Es geht hoch her in den Internet-Debatten. Sei es die spackenkritische Privatsphäria, seien es Anonymous, seien es Diskussionen um Verteidigungskämpfe und wie diese zu führen seien, sei es das ganze Ding mit dem Urheberrecht, der Kulturwertmark und der Abschaffung von allem. Ich habe etwa 2007 mein Engagement in Sachen Netzpolitik von "jede freie Minute" auf "wenn es passt" zurück geschraubt und wenn ich mir das ganze Ding so angucke, viel hat sich nicht verändert.
Wir, und ich meine hier alle, die sich progressive Gedanken zur sich verändernden Welt machen, diskutieren immer noch um die gleichen Dinge, wir führen einen Verteidigungskampf nach dem anderen. Und das meistens unglaublich spät, ACTA war schon damals ein Thema, die Vorratsdatenspeicherung auch. Aus welchem Grund auch immer hat die Politik es geschafft, unsere Geschwindigkeit an die ihre anzupassen.

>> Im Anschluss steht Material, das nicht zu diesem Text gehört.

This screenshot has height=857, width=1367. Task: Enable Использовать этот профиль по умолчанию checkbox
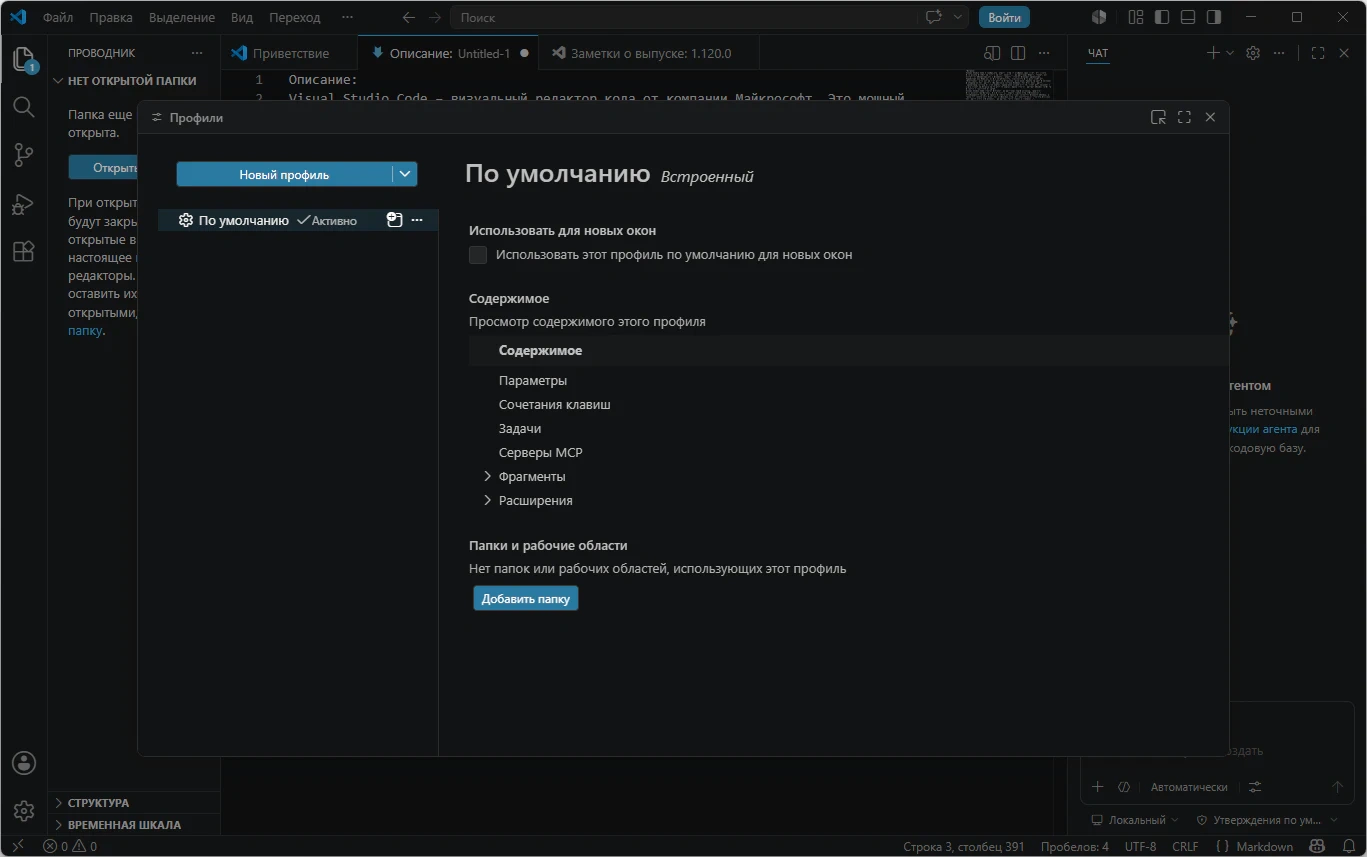click(478, 255)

Es ist ja nicht so, als sei nichts passiert. Wir haben wichtige Kämpfe gewonnen, vor Gericht wie vor dem Parlament. Ein paar von uns sind im Abgeordnetenhaus, ein paar andere haben Bücher geschrieben, bloggen für die FAZ oder treten regelmäßig in Talkshows auf. Die Themen aber sind seit Jahren Rückzuckskämpfe und eine allmählich einsetzende staatstragende Behäbigkeit.
Wir sind getrieben von Horrorvisionen. Von Szenarien, vor denen wir unser heiles Internet bewahren müssen.
Doch so wie auch die Umweltbewegung nicht alleine aus der Bewahrung der guten Natur leben konnte, so können auch wir uns nicht mehr hinstellen und "Das Internet muss unseres bleiben, so wie es mal war" brüllen. Dann wird uns die Politik nicht nur ausbremsen, sondern überholen. Wir brauchen eine positive Utopie. Eine Landschaft voller Windkrafträder und Sonnenkollektoren, voll nachhaltiger Forstwirtschaft und glücklicher Hühner. Und so wie es in der Umweltbewegung die Vegetarier und Veganer gibt, die erst weder traurige noch glückliche Hühner auf Bauernhöfen sehen wollen, so darf es auch bei uns Streit geben. Aber verdammt noch mal, warum schaffen wir es immer noch nicht, aufzuschreiben, was wir eigentlich wollen, wären wir nun mal nicht in der Opposition?
Natürlich habe ich nichts in der Schublade. Aber wenn Anonymous auf der gewaltbereiten Seite und TOR auf der friedlichen das radikalste sind, was das Internet hervorgebracht hat, dann bleibt eben genau jene Frage übrig. Wären wir 68er, wir hätten Rudi Dutschke und die RAF, aber keinen Adorno.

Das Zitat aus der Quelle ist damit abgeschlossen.